Juridique

L'enseignement du droit au lycée

Dominique Catoir, IA-IPR d'économie et gestion

On croit souvent que le droit n'est abordé dans les lycées français que par l'éducation civique, juridique et sociale (ECJS), alors qu'il l'est de façon très spécifique en lycées professionnels (BEP et baccalauréats professionnels) et technologiques (séries technologiques et BTS). L'enseignement du droit au lycée général et technologique existe depuis la création de la série technologique tertiaire. Les premiers élèves ayant reçu ce type d'enseignement ont été ceux des sections g dès 1966, date de la création de cette série. Celle-ci a connu une rénovation importante en 1992-1993, avec la création de la série sciences et technologies tertiaires qui vient d'être rénovée à nouveau. Les nouveaux programmes de la série sciences et technologies de la gestion sont entrés en application en 2006 et se concrétiseront par la première session du baccalauréat sciences et technologies de la gestion en juin 2007.

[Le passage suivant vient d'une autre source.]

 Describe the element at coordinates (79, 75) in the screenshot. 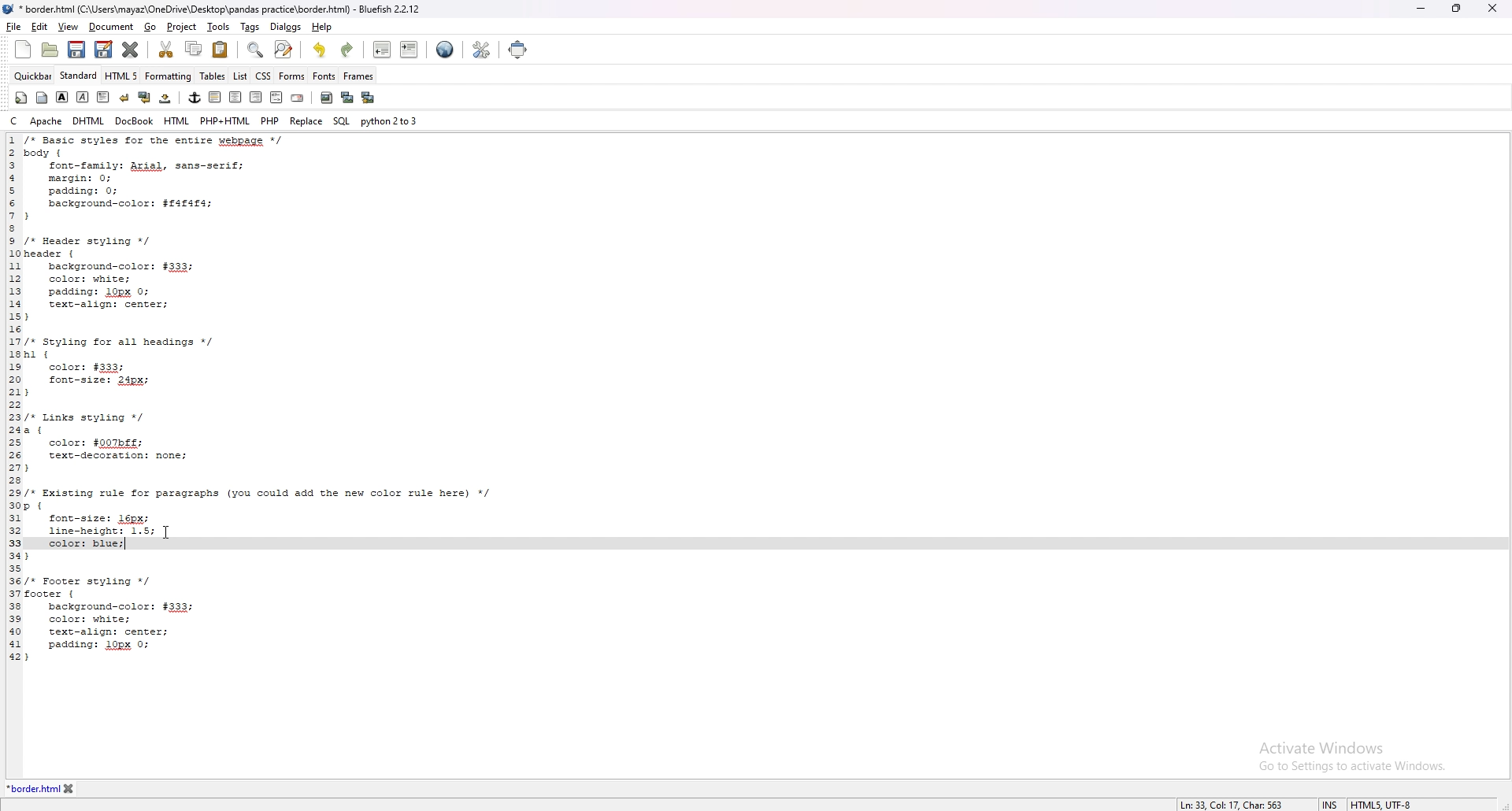

I see `standard` at that location.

1. L'enseignement du droit dans la série STG

Les effectifs concernés

Dans les années cinquante et soixante, les effectifs étaient très marginaux au regard des sections d'enseignement général. Ceux-ci se sont surtout développés après l'entrée en vigueur de la série sciences et technologies tertiaires qui représente actuellement un peu moins de 20 % des effectifs au baccalauréat général et technologique.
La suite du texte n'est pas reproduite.